De getuige [getuige 3] heeft verklaard dat HJ Montage een doorstarter betrof met meerdere problemen, met een curator en met leveranciers en onderaannemers, en dat achter deze vennootschap de heer [naam 1] zat – door de heer [gedaagde sub 2] [naam 5] genoemd – met wie [gedaagde sub 2] ook problemen had. De getuige [gedaagde sub 2] heeft verklaard dat HJ Montage in liquiditeitsproblemen was gekomen doordat een grote opdrachtgever failliet is gegaan. Gelet hierop en gelet op het feit dat de facturen van HJ Montage en het daarmee samenhangende Kramer Holding blijkens het overzicht in productie 23 van Succes op Maat al vanaf 2009 respectievelijk september 2008 openstaan, kwalificeren deze debiteuren naar het oordeel van de rechtbank als dubieus. Dat de debiteuren hebben toegezegd te betalen zodra zij gelden van de Belgische vereffenaar hebben ontvangen, leidt niet tot een ander oordeel nu geheel onduidelijk is of deze vereffenaar inderdaad gaat uitkeren en, zo ja, wanneer en hoeveel. Het gaat hier om openstaande facturen ten bedrage van € 2.719,74 (HJ Montage) en € 17.566,57 (Kramer Holding), samen € 20.286,31.
[naam 8]
2.20.
Met deze debiteur is een betalingsregeling overeengekomen. In het tussenvonnis (4.14) heeft de rechtbank overwogen dat de enkele omstandigheid dat het zeker 30 maanden kost om de verschuldigde bedragen geïnd te krijgen, niet leidt tot de conclusie dat hier sprake is van een dubieuze debiteur. [gedaagde sub 2] voert aan dat de betalingsregeling wordt nagekomen. De getuige [getuige 1] heeft echter verklaard dat uit zijn onderzoek in 2013 is gebleken dat [naam 8] na april 2012 slechts een paar honderd euro heeft betaald. Gelet hierop en aangezien [gedaagde sub 2] op de hoogte was van de financiële status van [naam 8], had het op de weg van [gedaagde sub 2] gelegen om voor deze debiteur een voorziening op te nemen. Dat is niet gebeurd en een bedrag van € 6.833,44 staat nog open.
[naam 6]
2.21.

* **OPDRACHT 1**
Geef het deel van de brontekst over de dubieuze debiteuren letterlijk weer, van "Met deze debiteur" tot "staat nog open.".
* **OPDRACHT 2**
Beantwoord op basis van de brontekst over de dubieuze debiteuren:
(a) Welk bedrag aan openstaande facturen had Kramer Holding?
(b) Hoeveel maanden kost het volgens het tussenvonnis zeker om de bedragen te innen bij de debiteur met wie een betalingsregeling is overeengekomen?
(c) Welk bedrag staat bij die debiteur nog open?
* **OPDRACHT 3**
Schrijf de brontekst over de dubieuze debiteuren verder met het volgende stuk, aansluitend op de laatste regel.

* **GETOONDE VERMELDINGEN**
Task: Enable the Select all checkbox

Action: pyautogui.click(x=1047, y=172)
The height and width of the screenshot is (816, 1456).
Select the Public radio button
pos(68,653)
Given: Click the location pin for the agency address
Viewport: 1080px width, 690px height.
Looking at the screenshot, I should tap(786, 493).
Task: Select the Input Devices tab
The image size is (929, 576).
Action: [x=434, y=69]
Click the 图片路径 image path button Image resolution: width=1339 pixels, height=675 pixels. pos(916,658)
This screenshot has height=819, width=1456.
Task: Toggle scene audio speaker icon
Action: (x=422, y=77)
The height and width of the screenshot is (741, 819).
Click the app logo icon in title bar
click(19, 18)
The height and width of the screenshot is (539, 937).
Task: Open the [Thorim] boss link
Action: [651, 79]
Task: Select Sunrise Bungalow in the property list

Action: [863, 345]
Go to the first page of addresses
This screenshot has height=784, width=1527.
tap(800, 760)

* **VERWACHTE UITVOER 1**
Met deze debiteur is een betalingsregeling overeengekomen. In het tussenvonnis (4.14) heeft de rechtbank overwogen dat de enkele omstandigheid dat het zeker 30 maanden kost om de verschuldigde bedragen geïnd te krijgen, niet leidt tot de conclusie dat hier sprake is van een dubieuze debiteur. [gedaagde sub 2] voert aan dat de betalingsregeling wordt nagekomen. De getuige [getuige 1] heeft echter verklaard dat uit zijn onderzoek in 2013 is gebleken dat [naam 8] na april 2012 slechts een paar honderd euro heeft betaald. Gelet hierop en aangezien [gedaagde sub 2] op de hoogte was van de financiële status van [naam 8], had het op de weg van [gedaagde sub 2] gelegen om voor deze debiteur een voorziening op te nemen. Dat is niet gebeurd en een bedrag van € 6.833,44 staat nog open.

* **VERWACHTE UITVOER 2**
(a) € 17.566,57
(b) 30 maanden
(c) € 6.833,44

* **VERWACHTE UITVOER 3**
Deze debiteur is volgens de getuige [getuige 3] geen klant meer per eind 2011. De getuige [gedaagde sub 2] heeft verklaard dat een betalingsregeling met [naam 6] was overeengekomen, maar Succes op Maat voert terecht aan dat daarvan niets blijkt uit de administratie (productie 23 van Succes op Maat), aangezien daarin geen deelbetalingen zijn opgenomen. Een bedrag van € 3.804,19 staat nog open. Aangezien de oudste openstaande facturen dateren van medio 2011, had het voor de hand gelegen als [gedaagde sub 2] hiervoor een voorziening had getroffen.
Peelen
2.22.
[gedaagde sub 2] erkent in zijn antwoordakte na enquête tevens akte uitlating na vermeerdering van eis dat – zoals Succes op Maat betoogt – voor het bedrag van € 3.000,00 een voorziening moet worden getroffen. Dit staat dan ook vast.
Vasu-Lana
2.23.
De getuige [getuige 3] heeft verklaard dat Vasu-Lana al geruime tijd in zwaar weer verkeerde. De verklaring van de heer [gedaagde sub 2], dat Vasu-Lana met horten en stoten betaalde, sluit daarbij aan. Pas bij antwoordakte na enquête tevens akte uitlating na vermeerdering van eis voert [gedaagde sub 2] aan dat deze debiteur begin 2012 aan hem heeft meegedeeld dat alle problemen waren opgelost en dat medio 2012 tot betaling zou worden overgegaan. Die stelling komt te laat en is bovendien niet onderbouwd. Gezien het voorgaande en omdat de facturen vanaf eind 2010 onbetaald bleven, had [gedaagde sub 2] deze debiteur als dubieus moeten aanmerken. Het gaat om een totaalbedrag van € 4.212,60 aan openstaande facturen.
[naam 9]
2.24.
Volgens de getuigenverklaring van [getuige 3] zakte het bedrijf van [naam 9] door de crisis in de bouw steeds verder af en had het driekwart van zijn machinepark moeten verkopen. De verklaring van de heer [gedaagde sub 2] is hiermee in lijn; ook hij verklaart dat [naam 9] in zwaar weer verkeerde. De enkele omstandigheid dat [gedaagde sub 2] er wel vertrouwen in had dat [naam 9] uiteindelijk zou betalen en dat in januari 2012 nog een deelbetaling van € 2.500,00 is gedaan, is onvoldoende om voor een dergelijke debiteur geen voorziening te treffen. Een bedrag van € 8.980,73 staat open, maar blijkens het overzicht van Succes op Maat zelf merkt zij deze debiteur voor een bedrag van € 5.000,00 aan als dubieus.
[naam 2]
2.25.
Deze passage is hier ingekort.